(Task brief) Find each line of the items below that holds the word "Return", and copy every such line in full.

(Dataset rows)
● ● ●

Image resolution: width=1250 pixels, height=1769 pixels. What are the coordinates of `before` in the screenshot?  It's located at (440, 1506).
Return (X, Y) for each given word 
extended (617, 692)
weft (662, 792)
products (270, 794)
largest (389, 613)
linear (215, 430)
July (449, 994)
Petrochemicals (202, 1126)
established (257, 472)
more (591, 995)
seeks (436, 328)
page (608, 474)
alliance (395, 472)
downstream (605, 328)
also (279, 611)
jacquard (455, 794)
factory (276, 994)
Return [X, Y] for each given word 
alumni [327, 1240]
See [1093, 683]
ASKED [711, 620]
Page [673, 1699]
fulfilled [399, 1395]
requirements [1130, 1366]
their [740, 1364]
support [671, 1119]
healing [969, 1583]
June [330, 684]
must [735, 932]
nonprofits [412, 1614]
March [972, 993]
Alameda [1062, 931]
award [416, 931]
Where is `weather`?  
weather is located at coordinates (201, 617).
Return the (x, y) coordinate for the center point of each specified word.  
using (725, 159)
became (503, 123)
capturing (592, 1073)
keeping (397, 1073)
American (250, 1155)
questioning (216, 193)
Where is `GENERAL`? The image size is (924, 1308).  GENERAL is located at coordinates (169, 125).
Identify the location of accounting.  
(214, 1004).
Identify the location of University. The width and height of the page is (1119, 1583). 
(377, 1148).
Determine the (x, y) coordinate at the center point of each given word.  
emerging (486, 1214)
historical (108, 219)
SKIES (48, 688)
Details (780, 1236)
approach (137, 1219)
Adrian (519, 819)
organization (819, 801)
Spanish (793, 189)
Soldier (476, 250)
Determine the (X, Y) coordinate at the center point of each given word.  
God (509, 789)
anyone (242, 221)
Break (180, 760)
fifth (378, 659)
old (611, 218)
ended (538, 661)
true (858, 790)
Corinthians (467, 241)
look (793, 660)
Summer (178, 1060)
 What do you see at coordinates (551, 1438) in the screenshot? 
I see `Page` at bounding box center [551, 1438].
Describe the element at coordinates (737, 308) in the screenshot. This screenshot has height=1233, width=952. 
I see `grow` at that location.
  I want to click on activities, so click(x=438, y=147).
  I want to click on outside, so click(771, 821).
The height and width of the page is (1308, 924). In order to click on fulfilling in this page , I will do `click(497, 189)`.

● ● ●

(Response to this exercise)
Return (X, Y) for each given word 
Return [X, Y] for each given word 
Return the (x, y) coordinate for the center point of each specified word.  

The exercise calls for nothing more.